A new report from the Institute on Taxation and Economic Policy documents how the extension of these so-called “middle-class tax cuts” will continue to primarily benefit the richest Americans and will leave the poorest 20% paying higher taxes on average in 2026 than if the bill was never enacted. The data for Pennsylvania shows that the combined effect of the permanent provisions of the TCJA plus the proposed extension of the temporary benefits will still skew to the wealthy, just as the original law did. As Figure 1 shows, 72% of the tax cuts (the 2018 TCJA + the proposed extension) would go to the richest 20% in Pennsylvania–those earning more than $133,500 a year. More than half of the tax cuts–52%–would go to the richest 5% in PA, which is those who make more than $277,700 a year (not shown). Meanwhile, the bottom 60% of income earners in PA would see only 12% of the tax cuts (9% for the middle 20%, 3% for the second 20% and -0.2% for the poorest 20%).
Figure 2 breaks these numbers down and shows how the share of the tax changes is distributed for each income quintile by the 2018 Tax Cut and Jobs Act (in blue), the proposed extension in 2026 (in orange) and then the combined impact (in grey). This shows that the proposed extension in 2026 follows the same trend that the TCJA did—that richest Pennsylvanians are the ones who will benefit the most from the tax bill and the extension.

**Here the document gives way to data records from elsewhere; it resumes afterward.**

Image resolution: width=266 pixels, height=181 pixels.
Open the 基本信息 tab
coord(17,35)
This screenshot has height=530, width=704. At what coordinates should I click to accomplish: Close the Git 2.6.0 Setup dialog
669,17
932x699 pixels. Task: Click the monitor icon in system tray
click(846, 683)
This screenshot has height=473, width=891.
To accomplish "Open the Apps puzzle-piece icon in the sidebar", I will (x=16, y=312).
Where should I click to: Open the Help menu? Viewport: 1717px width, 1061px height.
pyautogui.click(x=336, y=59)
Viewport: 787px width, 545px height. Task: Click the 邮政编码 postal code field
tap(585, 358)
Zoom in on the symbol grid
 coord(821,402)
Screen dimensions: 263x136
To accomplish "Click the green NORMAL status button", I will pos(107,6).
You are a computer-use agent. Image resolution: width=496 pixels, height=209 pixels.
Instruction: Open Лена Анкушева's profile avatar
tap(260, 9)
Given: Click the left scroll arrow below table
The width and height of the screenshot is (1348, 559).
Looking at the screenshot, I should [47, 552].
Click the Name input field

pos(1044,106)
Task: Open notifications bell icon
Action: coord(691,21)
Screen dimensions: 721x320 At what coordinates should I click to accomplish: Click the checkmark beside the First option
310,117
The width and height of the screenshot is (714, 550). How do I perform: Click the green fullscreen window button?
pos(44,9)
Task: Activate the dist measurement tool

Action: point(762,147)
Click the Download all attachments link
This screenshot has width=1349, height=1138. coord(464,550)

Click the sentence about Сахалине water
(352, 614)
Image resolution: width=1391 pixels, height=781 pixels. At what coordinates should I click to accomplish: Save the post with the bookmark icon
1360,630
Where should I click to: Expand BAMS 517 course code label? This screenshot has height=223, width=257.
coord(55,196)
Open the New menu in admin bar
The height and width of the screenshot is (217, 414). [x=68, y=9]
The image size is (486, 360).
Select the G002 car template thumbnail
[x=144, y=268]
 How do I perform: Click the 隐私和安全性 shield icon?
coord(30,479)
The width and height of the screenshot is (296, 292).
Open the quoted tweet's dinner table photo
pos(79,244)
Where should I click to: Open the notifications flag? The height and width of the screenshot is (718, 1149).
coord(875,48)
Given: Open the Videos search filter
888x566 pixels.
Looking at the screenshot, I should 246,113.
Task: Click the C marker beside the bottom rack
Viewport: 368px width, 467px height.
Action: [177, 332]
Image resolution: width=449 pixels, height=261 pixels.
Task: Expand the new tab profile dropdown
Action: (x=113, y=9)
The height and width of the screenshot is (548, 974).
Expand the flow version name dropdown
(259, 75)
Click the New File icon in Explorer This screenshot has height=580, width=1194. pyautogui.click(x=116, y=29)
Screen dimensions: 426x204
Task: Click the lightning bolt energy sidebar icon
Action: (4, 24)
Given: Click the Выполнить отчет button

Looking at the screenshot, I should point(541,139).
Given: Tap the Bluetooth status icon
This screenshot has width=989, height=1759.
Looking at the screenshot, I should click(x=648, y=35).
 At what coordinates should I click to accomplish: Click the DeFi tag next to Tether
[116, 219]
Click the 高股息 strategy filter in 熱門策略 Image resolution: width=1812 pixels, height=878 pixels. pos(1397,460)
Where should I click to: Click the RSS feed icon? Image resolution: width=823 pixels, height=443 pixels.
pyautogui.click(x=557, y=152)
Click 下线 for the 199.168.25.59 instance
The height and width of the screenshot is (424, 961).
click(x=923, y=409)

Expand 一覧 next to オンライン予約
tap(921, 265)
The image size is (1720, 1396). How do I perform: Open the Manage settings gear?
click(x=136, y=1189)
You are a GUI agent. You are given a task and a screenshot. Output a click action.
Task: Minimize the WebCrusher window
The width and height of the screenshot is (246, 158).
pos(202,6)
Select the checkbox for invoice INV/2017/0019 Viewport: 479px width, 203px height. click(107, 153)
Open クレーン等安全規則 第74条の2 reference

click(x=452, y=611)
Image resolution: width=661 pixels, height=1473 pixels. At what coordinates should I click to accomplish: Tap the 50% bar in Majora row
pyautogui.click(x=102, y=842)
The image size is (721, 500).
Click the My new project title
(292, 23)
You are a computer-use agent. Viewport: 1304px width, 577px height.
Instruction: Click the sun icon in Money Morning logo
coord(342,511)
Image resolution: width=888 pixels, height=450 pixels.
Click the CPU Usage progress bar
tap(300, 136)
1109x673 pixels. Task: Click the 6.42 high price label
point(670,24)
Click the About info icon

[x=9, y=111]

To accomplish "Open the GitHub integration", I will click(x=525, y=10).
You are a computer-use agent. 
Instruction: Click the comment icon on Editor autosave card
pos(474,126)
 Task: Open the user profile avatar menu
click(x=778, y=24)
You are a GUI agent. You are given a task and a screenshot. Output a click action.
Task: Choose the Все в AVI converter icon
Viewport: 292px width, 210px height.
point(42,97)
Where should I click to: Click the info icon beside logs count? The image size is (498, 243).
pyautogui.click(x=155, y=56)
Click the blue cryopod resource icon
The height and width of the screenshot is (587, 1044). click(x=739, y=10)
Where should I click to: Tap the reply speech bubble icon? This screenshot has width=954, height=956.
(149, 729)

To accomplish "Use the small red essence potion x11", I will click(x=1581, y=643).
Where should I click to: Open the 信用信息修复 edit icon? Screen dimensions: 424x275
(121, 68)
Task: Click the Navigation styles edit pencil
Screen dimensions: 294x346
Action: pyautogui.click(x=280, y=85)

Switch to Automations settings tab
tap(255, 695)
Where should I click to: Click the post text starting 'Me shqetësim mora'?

Many of the permanent provisions of the Tax Cut and Jobs Act, like the nation’s largest-ever corporate tax cuts, benefit the rich. While some of the extensions do help the middle class, they also include the extension of other tax cuts that are targeted specifically at the wealthy, like the tax cut for “pass-through” businesses and the estate tax.
Chart 1 breaks down the average tax changes for each income group in Pennsylvania, including the tax change due to the TCJA, the proposed extension and then the combined effect. A couple of notable points jump out from this data.
In 2026, the richest 1% in Pennsylvania will receive, on average, a tax cut of $4,400, but with the proposed extension, they would see an additional $33,500. Combined, the richest 1% would see an average tax cut of $37,890–much more than they would have seen with the TCJA alone.
Under TCJA, by 2026, the bottom 60% of Pennsylvanians would have seen a tax hike. While the proposed extension offsets this somewhat for the middle and second 20%, the proposed extension does not provide enough tax cuts to offset the tax hikes for the poorest 20%. The poorest Pennsylvanians will, on average, still see a tax hike.
With the proposed extension, the richest 1% of income earners in Pennsylvania will see an average tax cut of $37,890 while the bottom 60% will see an average tax cut of $320 (or $26 a month). That is, the richest 1% of Pennsylvanians will see a tax cut 118 times greater than the bottom 60%.
Doesn’t seem like a middle-class tax cut to me. Then or with the extension.